→ **Task instructions**
• 1. For the article on China's monetary policy below, decide whether each statement agrees with it: (a) the Yuan had held at ¥6.83 a dollar since July 2008; (b) China recorded 11.9 percent growth in the second quarter; (c) Obama accused China of being a currency manipulator. Answer yes or no for each and quote the deciding words.
• 2. Using the article on China's monetary policy below, answer each question:
(a) Where was the article first published?
(b) In which city was the NSG meet held?
(c) According to the West, what does a lower Yuan value make cheaper?
• 3. Write a continuation of the article on China's monetary policy below, beginning right after its final sentence.

→ **Document extract**
Sep 19, 2010

Implications of China Monetary Policy on Global Imbalances

Article first published as Implications of China Monetary Policy on Global Imbalances on Blogcritics.

China’s exchange rate policy has been a contentious issue in the global economy particularly between the China and the West. The West has long been criticizing China for keeping Yuan at an exceptionally lower value. They claim China is in an advantage position due its manipulated lower Yuan value, as it makes China exports cheaper. The US President Mr. Obama accused China as currency manipulator in his earlier days of coming to power.

West’s Concerns

The West says China had pegged Yuan value to the dollar. Yuan value did not change from its value of ¥6.83 a dollar since July 2008. However, China denied the claim on equal tone and resisted pressure from Obama to raise Yuan value Yuan value. Chinese Premier Hu Jintao said, “Yuan rise would neither balance Sino-US trade nor solve the [US] unemployment problem,” in April during the NSG (nuclear suppliers group) meet in Washington DC.

Many Economists and analysts suggested to China, it would be fair to share the growth of the economy by appreciating the Yuan value, when China recorded 11.9 percent of growth rate in the first quarter. Nevertheless, China did not find any pressing reasons for immediate appreciation of the Yuan value then.

→ **Stored rows**
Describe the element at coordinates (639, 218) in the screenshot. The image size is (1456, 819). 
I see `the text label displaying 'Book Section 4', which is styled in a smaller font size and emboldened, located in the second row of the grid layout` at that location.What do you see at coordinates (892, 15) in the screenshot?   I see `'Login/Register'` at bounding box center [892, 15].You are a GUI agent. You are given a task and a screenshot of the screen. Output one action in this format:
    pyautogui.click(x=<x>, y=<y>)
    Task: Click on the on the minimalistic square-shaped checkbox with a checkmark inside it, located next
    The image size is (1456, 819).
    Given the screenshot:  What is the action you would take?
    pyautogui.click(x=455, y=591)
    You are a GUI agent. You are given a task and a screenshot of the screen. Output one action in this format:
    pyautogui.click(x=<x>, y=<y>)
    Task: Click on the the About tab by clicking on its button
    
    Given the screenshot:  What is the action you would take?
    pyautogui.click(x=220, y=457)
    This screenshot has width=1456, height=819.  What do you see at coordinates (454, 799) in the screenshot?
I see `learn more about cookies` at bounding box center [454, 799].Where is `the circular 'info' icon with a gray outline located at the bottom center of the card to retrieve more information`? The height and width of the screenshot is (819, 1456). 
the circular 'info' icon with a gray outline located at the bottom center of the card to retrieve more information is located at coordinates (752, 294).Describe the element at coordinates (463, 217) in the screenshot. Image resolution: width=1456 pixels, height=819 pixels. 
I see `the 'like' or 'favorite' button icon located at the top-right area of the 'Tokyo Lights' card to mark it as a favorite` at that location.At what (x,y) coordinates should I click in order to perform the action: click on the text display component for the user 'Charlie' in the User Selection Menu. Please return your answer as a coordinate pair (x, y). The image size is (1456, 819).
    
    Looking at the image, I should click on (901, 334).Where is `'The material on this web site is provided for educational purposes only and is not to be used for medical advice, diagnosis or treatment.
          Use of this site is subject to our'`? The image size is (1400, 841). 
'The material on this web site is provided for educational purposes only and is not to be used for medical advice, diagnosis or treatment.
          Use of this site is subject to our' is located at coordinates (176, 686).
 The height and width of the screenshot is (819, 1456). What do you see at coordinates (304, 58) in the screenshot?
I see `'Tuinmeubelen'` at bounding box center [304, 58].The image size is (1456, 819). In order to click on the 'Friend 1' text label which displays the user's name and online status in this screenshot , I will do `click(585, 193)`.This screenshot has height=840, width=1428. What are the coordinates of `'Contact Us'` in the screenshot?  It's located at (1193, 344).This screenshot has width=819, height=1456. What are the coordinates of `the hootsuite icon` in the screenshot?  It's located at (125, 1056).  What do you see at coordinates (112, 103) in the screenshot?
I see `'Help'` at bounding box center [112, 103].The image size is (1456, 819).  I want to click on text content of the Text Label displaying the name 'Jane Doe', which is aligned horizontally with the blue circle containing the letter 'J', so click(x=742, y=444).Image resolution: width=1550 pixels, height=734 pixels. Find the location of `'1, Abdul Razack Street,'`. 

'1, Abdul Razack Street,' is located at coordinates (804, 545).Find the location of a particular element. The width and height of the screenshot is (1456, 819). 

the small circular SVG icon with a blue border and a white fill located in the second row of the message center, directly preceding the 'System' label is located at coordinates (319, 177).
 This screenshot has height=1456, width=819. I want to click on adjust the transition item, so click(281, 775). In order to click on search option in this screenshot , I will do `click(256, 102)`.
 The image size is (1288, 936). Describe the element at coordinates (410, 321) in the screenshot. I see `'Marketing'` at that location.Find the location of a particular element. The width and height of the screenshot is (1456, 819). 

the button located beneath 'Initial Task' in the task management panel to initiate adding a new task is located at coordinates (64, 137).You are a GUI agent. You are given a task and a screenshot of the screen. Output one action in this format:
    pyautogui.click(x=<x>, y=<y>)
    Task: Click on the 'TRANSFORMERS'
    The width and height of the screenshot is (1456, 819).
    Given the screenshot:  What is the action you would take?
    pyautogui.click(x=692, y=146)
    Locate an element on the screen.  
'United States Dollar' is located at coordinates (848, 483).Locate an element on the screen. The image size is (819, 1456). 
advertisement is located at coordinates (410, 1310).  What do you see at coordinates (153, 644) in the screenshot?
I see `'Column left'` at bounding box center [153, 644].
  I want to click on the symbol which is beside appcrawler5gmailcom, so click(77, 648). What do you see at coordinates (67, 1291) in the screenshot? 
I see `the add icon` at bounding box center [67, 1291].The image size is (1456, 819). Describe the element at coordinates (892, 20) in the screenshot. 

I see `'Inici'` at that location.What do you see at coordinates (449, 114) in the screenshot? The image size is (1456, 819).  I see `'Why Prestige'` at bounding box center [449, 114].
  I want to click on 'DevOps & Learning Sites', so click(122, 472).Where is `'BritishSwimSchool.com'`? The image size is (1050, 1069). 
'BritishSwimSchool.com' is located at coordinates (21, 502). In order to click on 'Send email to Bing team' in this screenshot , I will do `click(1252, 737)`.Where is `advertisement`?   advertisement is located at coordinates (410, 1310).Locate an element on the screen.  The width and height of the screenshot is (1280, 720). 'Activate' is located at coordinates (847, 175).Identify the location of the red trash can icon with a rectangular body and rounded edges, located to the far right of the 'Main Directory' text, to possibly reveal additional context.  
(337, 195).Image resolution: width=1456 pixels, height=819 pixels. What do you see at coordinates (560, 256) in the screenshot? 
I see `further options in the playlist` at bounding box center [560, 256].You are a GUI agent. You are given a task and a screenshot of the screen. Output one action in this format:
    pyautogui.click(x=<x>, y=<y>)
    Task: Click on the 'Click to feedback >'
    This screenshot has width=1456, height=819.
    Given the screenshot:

→ **Outputs**
• 1.
(a) Yes: "Yuan value did not change from its value of ¥6.83 a dollar since July 2008."
(b) No: "when China recorded 11.9 percent of growth rate in the first quarter"
(c) Yes: "The US President Mr. Obama accused China as currency manipulator in his earlier days of coming to power."

• 2.
(a) Blogcritics
(b) Washington DC
(c) China's exports

• 3.
The US Retaliation

The US Treasury Secretary Tim Geithner postponed submitting his report on whether the China was manipulating its currency value or not, to the Congress in April. It was rather a soft approach by the US, hoping China would reciprocate positively by tightening its monetary policy. It was also a revelation that the US was wary of trade war against China. China invested nearly 70% of its vast foreign reserves in the US Treasury bonds.

Instead of opting for trade war, the US resorted to several political actions against China with a touch of some economic flavor. It approved $6.4 billion valued arms sales to Taiwan amid accusations of arrogance and cold-war mentality from China. The package included 114 Patriot missiles, 60 Black Hawk helicopters and communications equipment for Taiwan’s military use. Some rumors were out from Chinese side that the Chinese PLA suggested the China should sell the US bonds in retaliation for selling arms to Taiwan.

The US President Obama met Tibetans’ spiritual leader Dalai Lama despite warnings from China. The US imposed anti-dumping duties on tyres and Iron imports from China. Cyber-attack allegations and condemnations exchanged between the two countries for several months last year.

The US also conducted joint military exercises with South Korea in South China Sea, in the name of countering threats from North Korea. North Korea was alleged sinking South Korean submarine with a torpedo. China warned the US seriously on the exercises of serious consequences and conducted its own exercises separately in South China Sea.

Chinese Response

China finally responded in May regarding the exchange rate of Renminbi, another name for Yuan. It said in May last week this year that it was committed to the reforming of exchange rate regime, but stressed the reform would only be based on the needs of China’s own economic development and it would not succumb to external pressures. From then on the West waited eagerly for Yuan’s appreciation.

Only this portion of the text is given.